Your task is to give the data again, exactly, with every line intact.

==== Records for this task ====

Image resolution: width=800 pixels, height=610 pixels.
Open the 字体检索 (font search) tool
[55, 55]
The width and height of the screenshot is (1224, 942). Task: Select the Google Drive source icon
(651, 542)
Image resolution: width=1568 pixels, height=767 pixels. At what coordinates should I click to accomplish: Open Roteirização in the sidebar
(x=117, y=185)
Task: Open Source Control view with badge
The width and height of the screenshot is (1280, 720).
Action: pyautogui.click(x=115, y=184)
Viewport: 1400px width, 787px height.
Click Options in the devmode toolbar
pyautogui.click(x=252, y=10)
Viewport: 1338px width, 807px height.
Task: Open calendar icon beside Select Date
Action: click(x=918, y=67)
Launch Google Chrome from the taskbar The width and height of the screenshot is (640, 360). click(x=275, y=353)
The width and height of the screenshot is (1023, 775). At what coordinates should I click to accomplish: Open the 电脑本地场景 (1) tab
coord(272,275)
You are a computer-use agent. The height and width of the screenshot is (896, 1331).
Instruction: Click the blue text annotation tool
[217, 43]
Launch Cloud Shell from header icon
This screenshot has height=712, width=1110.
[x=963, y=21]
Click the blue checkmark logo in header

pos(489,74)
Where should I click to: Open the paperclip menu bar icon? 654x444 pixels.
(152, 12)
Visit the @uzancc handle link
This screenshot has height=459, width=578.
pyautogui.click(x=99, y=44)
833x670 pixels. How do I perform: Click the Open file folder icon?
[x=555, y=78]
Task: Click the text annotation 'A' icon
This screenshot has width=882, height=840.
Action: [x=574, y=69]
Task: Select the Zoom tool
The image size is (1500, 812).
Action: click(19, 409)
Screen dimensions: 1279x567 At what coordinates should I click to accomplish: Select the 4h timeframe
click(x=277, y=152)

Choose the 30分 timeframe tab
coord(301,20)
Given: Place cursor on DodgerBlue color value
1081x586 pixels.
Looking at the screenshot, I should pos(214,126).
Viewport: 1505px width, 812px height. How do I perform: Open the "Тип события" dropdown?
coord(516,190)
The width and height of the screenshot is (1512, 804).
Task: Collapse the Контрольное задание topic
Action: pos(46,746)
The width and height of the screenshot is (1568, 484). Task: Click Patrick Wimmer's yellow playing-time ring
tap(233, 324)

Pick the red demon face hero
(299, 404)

====

■ Solution for this task ■
Image resolution: width=800 pixels, height=610 pixels.
Open the 字体检索 (font search) tool
[55, 55]
The width and height of the screenshot is (1224, 942). Task: Select the Google Drive source icon
(651, 542)
Image resolution: width=1568 pixels, height=767 pixels. At what coordinates should I click to accomplish: Open Roteirização in the sidebar
(x=117, y=185)
Task: Open Source Control view with badge
The width and height of the screenshot is (1280, 720).
Action: pyautogui.click(x=115, y=184)
Viewport: 1400px width, 787px height.
Click Options in the devmode toolbar
pyautogui.click(x=252, y=10)
Viewport: 1338px width, 807px height.
Task: Open calendar icon beside Select Date
Action: click(x=918, y=67)
Launch Google Chrome from the taskbar The width and height of the screenshot is (640, 360). click(x=275, y=353)
The width and height of the screenshot is (1023, 775). At what coordinates should I click to accomplish: Open the 电脑本地场景 (1) tab
coord(272,275)
You are a computer-use agent. The height and width of the screenshot is (896, 1331).
Instruction: Click the blue text annotation tool
[217, 43]
Launch Cloud Shell from header icon
This screenshot has height=712, width=1110.
[x=963, y=21]
Click the blue checkmark logo in header

pos(489,74)
Where should I click to: Open the paperclip menu bar icon? 654x444 pixels.
(152, 12)
Visit the @uzancc handle link
This screenshot has height=459, width=578.
pyautogui.click(x=99, y=44)
833x670 pixels. How do I perform: Click the Open file folder icon?
[x=555, y=78]
Task: Click the text annotation 'A' icon
This screenshot has width=882, height=840.
Action: [x=574, y=69]
Task: Select the Zoom tool
The image size is (1500, 812).
Action: click(19, 409)
Screen dimensions: 1279x567 At what coordinates should I click to accomplish: Select the 4h timeframe
click(x=277, y=152)

Choose the 30分 timeframe tab
coord(301,20)
Given: Place cursor on DodgerBlue color value
1081x586 pixels.
Looking at the screenshot, I should pos(214,126).
Viewport: 1505px width, 812px height. How do I perform: Open the "Тип события" dropdown?
coord(516,190)
The width and height of the screenshot is (1512, 804).
Task: Collapse the Контрольное задание topic
Action: pos(46,746)
The width and height of the screenshot is (1568, 484). Task: Click Patrick Wimmer's yellow playing-time ring
tap(233, 324)

Pick the red demon face hero
(299, 404)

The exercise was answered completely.